Metin bölümü:
____

Geçtiğimiz yaz tatilinde Türkiye’deyiz. Televizyonda bir yardim programını seyrediyoruz. Trabzon’da bir dağ köyündeler. Dik yamaçların birinde ahir gibi bir dam –ev- in önündeler. Elle tutulacak bir tek çaput kilim bile yok eşya olarak. 8-10 yaşlarında iki çocuk dolaşıyor etrafta. Anne guatr hastası, konuşamıyor doğru dürüst, yürüyemiyor, kendine bakmaktan aciz. Baba yok gitmis bir gun , donmemis. Bir inekten başka hiçbirşeyleri yok. Onu da komşu ödünç vermiş sütünü içsinler diye. Oğlan çocuğunun aslında 13 yasında olduğunu ama bakımsızlıktan gelişme bozukluğu olduğunu öğreniyoruz. Soruyorlar çocuklara “Neyiniz olsun istersiniz, ne yapalım sizin için. ?” “Annemi doktora götürün.” diyor oğlan “ben okumak istiyorum, bir de iş, çalışıp anneme kardeşime bakmak için” … Ertesi günü gösteriyor, bir ev tutulmuş kasabada okula yakın iki oda. İçinde gerekli eşyalar, çocuklar için bir çalışma masası, kitaplık ve raflarında çocuk kitapları… Anne duvarlara tutunarak zor ilerliyor evin içinde , sonra olduğu yere çöküveriyor. “Oğlum ben burda kalamam diyor. Ya siz gittikten sonra sahibi gelip geri isterse bütün bunları. Olmaz kalamam burda!” “Teyze merak etme bunların hepsi senin ve çocukların , kimse gelip geri almaz “ diyorlar. İnanamıyor , epey uğraşıyorlar ikna etmek için. Oğlana soruyorlar kitapları beğendin mi diye. “Ben bunların hepsini okumuştum “diyor. Şaşırıyorlar “peki ama nasıl?”. “Boş kaldığımda kasabadaki kütüphaneye giderdim hep . Orada okudum “diyor. “Tamam nasıl kitaplar istiyorsun ? “diyorlar. “Jules Verne, Victor Hugo, Omer Seyfettin , Alexander Dumas........... “ diye sayıyor. …
Ağlıyorum…dayanamıyorum artık…. Ömründe bir kere bile kütüphaneye gitmemiş, evindeki kitapların yüzüne bakmamış, çizgi roman bile okumayan televiziyon tutsağı , sıcacık evlerinde oturan çocukları düşünüyorum… bir de onu…..ailesinin sorumluluğunu tam gelişememiş omuzlarında taşıyan, okumak ve çalışmak isteyen azimli, akıllı o güzelim çocuğu….

____

Veri satırları:
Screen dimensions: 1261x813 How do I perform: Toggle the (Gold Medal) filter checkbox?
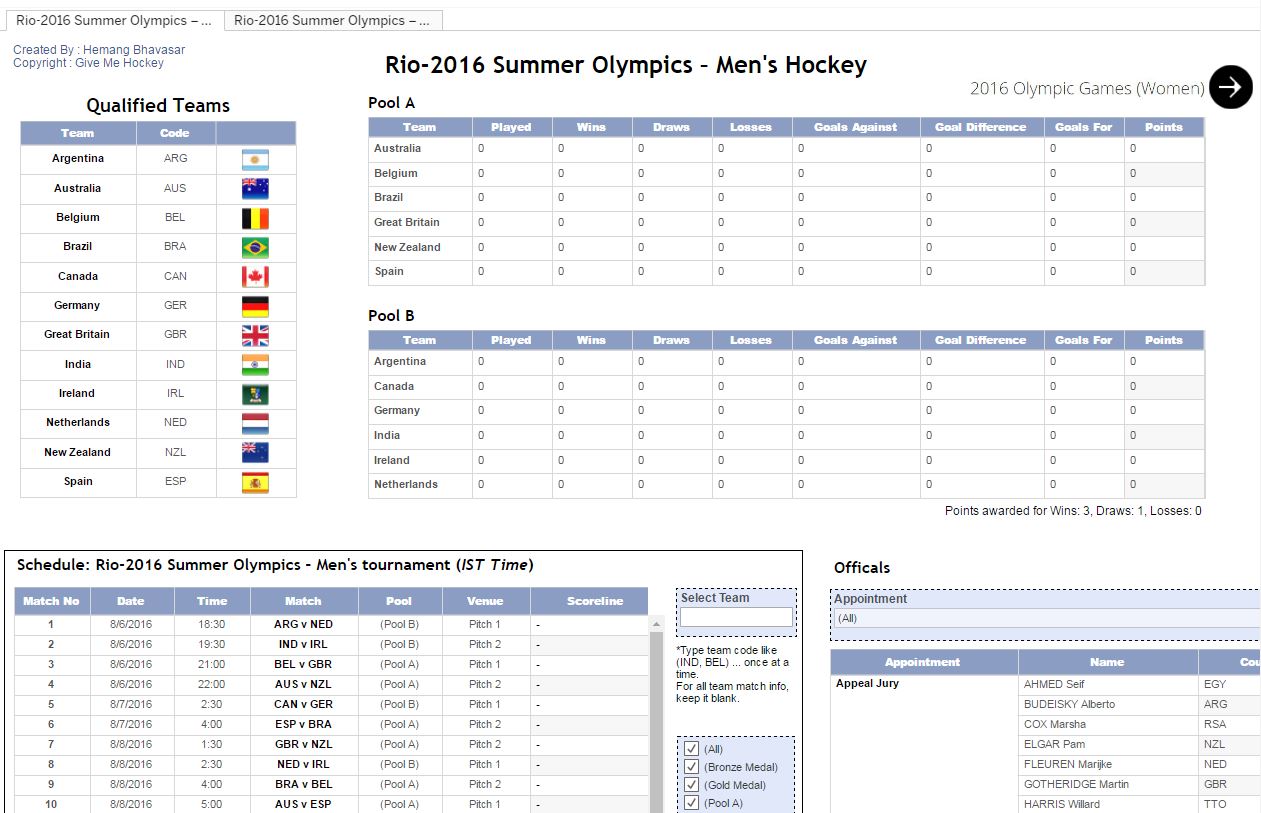tap(691, 785)
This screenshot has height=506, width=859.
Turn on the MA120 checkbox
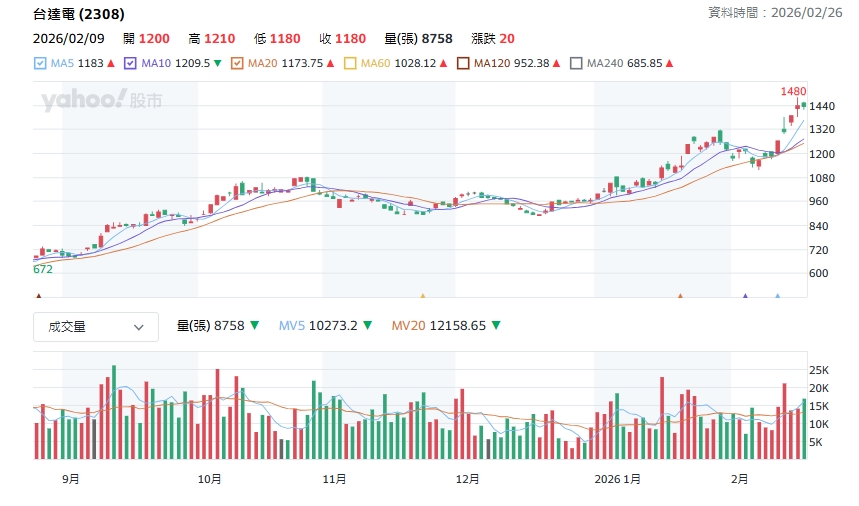[464, 63]
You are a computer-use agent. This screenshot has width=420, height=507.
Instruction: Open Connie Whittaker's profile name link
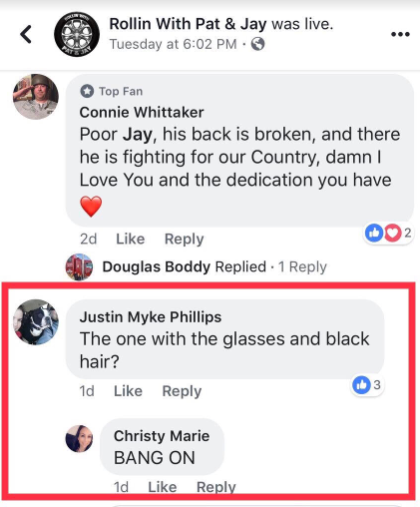[x=142, y=112]
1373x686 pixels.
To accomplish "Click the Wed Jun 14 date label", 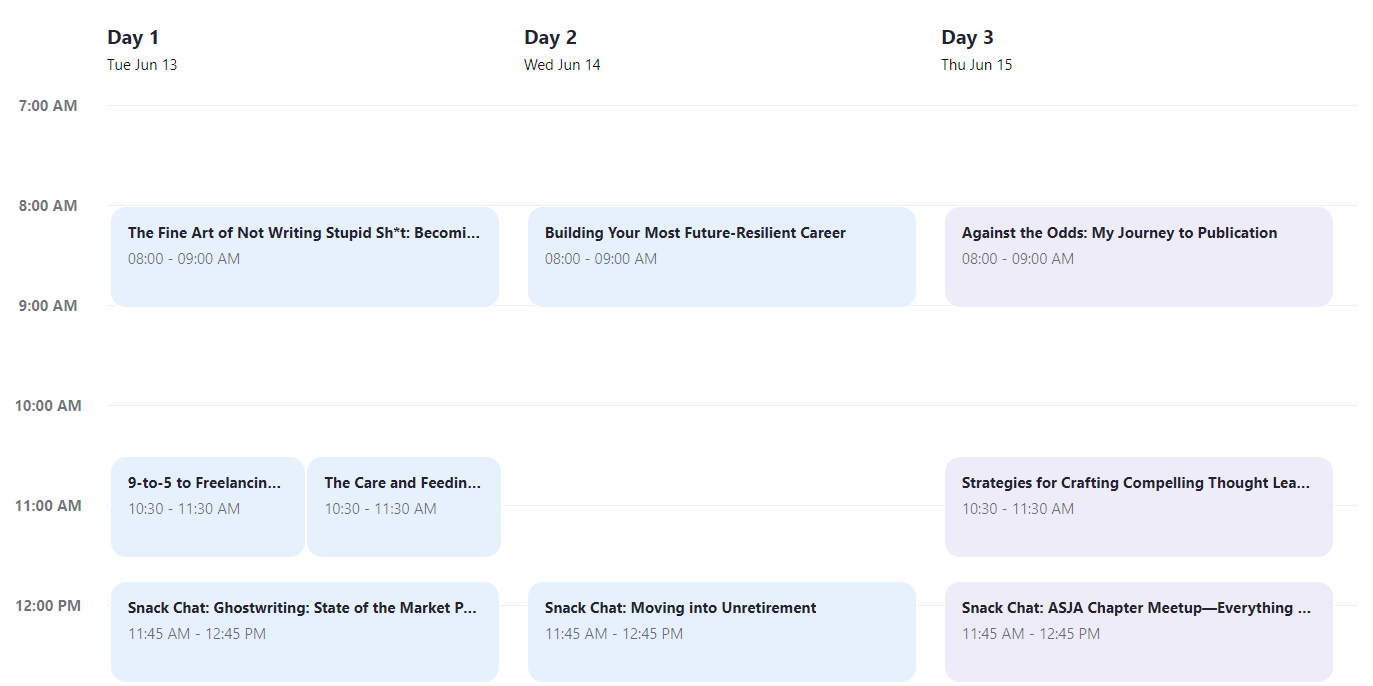I will 562,64.
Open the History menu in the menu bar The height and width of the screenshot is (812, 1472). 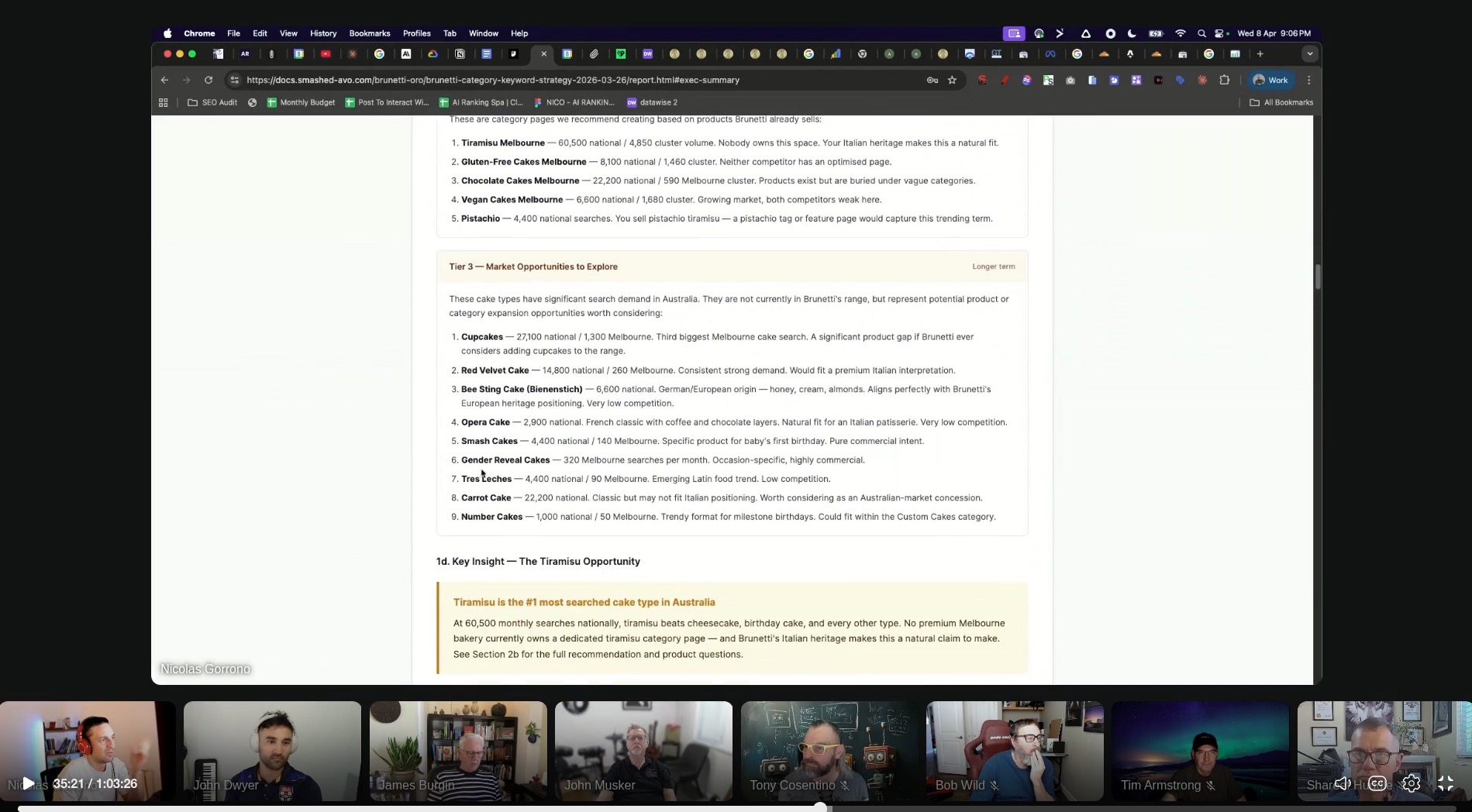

____

Yardım programını anlatan metinde, sizin için ne yapalım diye sorulduğunda oğlan ilk olarak ne istiyor?

Annesinin doktora götürülmesini istiyor.